**TEXT UNDER STUDY**

Managed Aquifer Recharge (MAR) is used worldwide in different applications to replenish overexploited aquifers and to improve water quality, although details of the functioning and role of relevant hydrological and biogeochemical processes and pathways still need to be better understood. In a broad sense, MAR is a low-energy and low-cost water recycling technology and in practice the only technology available to restore depleted aquifers. The water is purified during passage through the soil and aquifer sediment, and ultimately increases the groundwater recharge.
The major concerns with MAR still arise from the potential contamination of the aquifer with trace concentrations of organic chemicals, nutrients and pathogens not removed during infiltration. To minimize the pollution risks, specific reactive barriers placed in the infiltration basins have been suggested. Further, combinations of engineered and natural treatments may be used to achieve safe use.
Another issue hampering the MAR technology in general is the potential clogging of the subsurface. Despite these challenges, many large scale MAR projects have succeeded in both restoring aquifers and improving water quality because careful research took place to fully address real and perceived risks. A key challenge associated with infiltration of river and reclaimed waste water, is the presence of numerous trace organic contaminants and micro-pollutants that can be harmful to ecosystem and human health. For successful MAR application the concentrations of organic pollutants such as pharmaceuticals, hormones, and personal care products must be reduced to certain levels depending on the purpose of the water use.
Although MAR is a well-known technology, tools for proper management of degradation processes securing safe water for multiple purposes are still lacking. In this project we will develop a dual-stage MAR (DUST-MAR) concept with two treatment steps. Initially, river water (or reclaimed waste water) is infiltrated to shallow aquifers for removal of pathogens and easily degradable organic compounds; secondly this purified water will be infiltrated or injected to deeper aquifers for storage and further degradation of more recalcitrant pollutants. Water from the shallow aquifer may be used immediately for purposes where water quality demands are lower e.g. irrigation, while the stored water may be used for drinking either directly or following further treatment at the waterworks.

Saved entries
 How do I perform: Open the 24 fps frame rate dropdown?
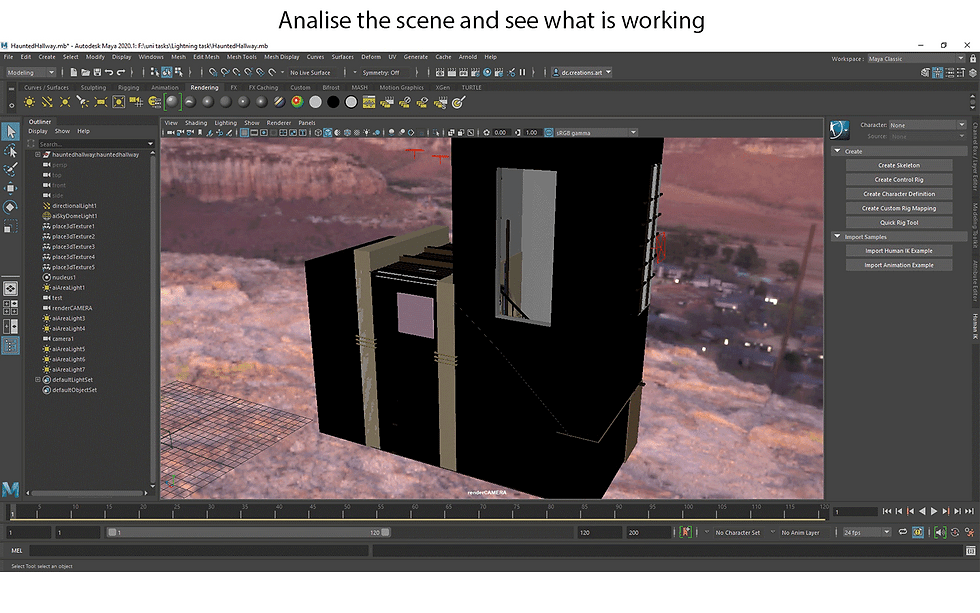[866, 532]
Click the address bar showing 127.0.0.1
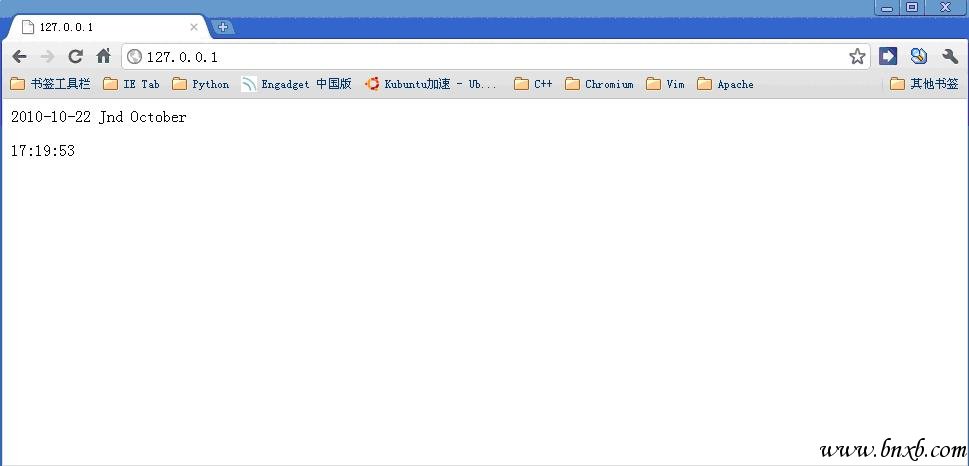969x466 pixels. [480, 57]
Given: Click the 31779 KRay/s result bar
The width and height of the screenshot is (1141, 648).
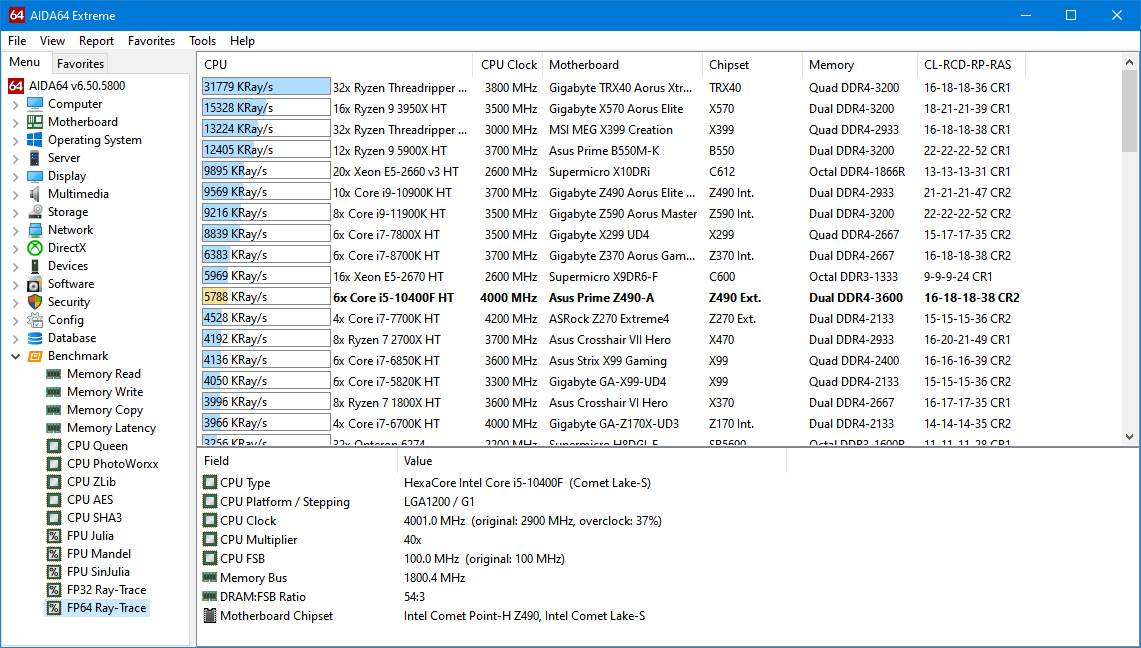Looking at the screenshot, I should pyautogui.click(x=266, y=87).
--
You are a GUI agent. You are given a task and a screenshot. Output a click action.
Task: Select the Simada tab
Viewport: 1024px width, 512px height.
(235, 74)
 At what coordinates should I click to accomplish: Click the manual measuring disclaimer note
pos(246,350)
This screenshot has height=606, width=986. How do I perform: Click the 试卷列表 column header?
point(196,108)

**EXERCISE TASKS**
1. Which organic pollutants does the passage on managed aquifer recharge name as examples whose concentrations must be reduced for successful application? List them all.
2. Repeat the passage on managed aquifer recharge between "The major concerns" and "achieve safe use.", inclusive.

**TASK-BY-TASK SOLUTIONS**
1. Pharmaceuticals, hormones, and personal care products.

2.
The major concerns with MAR still arise from the potential contamination of the aquifer with trace concentrations of organic chemicals, nutrients and pathogens not removed during infiltration. To minimize the pollution risks, specific reactive barriers placed in the infiltration basins have been suggested. Further, combinations of engineered and natural treatments may be used to achieve safe use.